§ JOB
Please print every line of the entries below verbatim, leaving out the pictures.

§ ENTRIES PROVIDED

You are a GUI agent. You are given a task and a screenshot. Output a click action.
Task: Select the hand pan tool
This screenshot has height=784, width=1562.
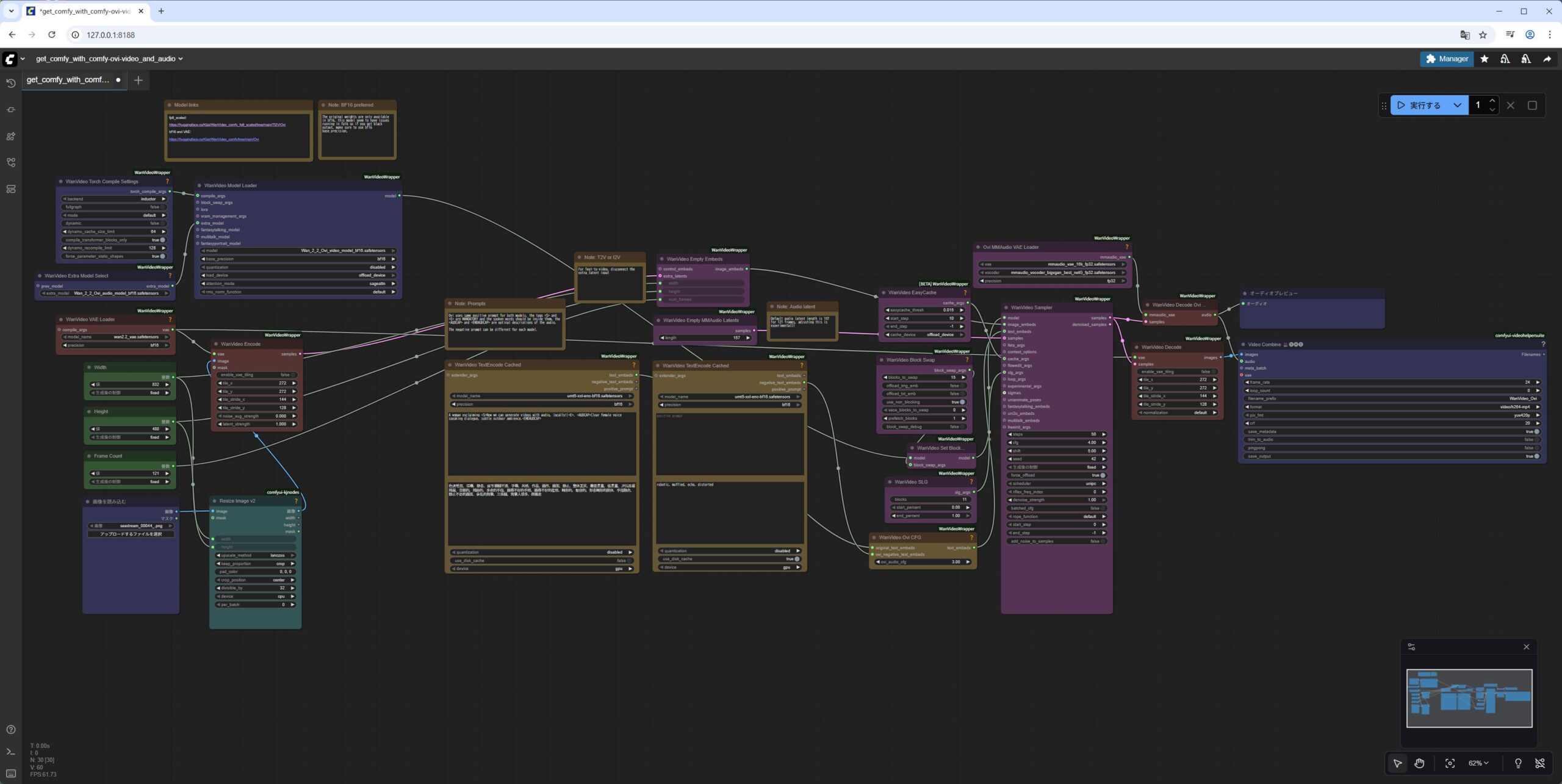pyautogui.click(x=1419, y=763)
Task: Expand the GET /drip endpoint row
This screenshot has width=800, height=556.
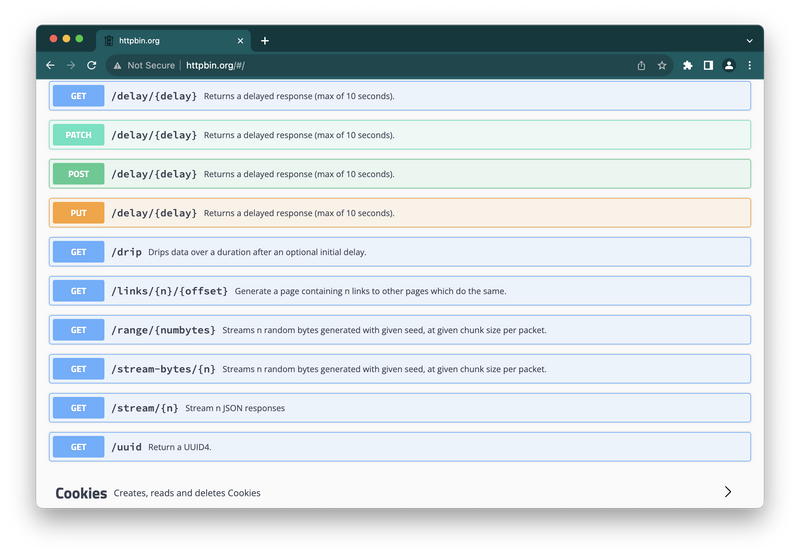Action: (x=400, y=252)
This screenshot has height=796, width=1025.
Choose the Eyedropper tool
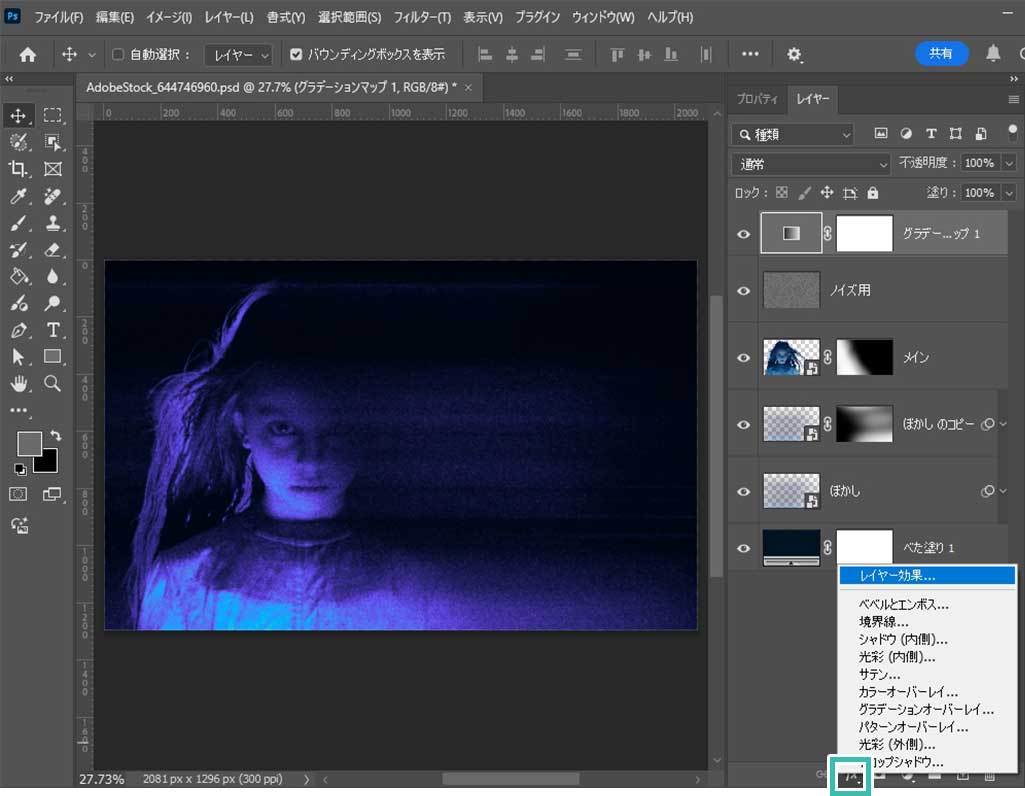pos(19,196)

§ COMPLETED EXERCISE
You are a GUI agent. You are given a task and a screenshot. Output a click action.
Task: Select the hand pan tool
This screenshot has height=784, width=1562.
pyautogui.click(x=1419, y=763)
Task: Expand the GET /drip endpoint row
This screenshot has width=800, height=556.
Action: (x=400, y=252)
This screenshot has height=796, width=1025.
Choose the Eyedropper tool
pos(19,196)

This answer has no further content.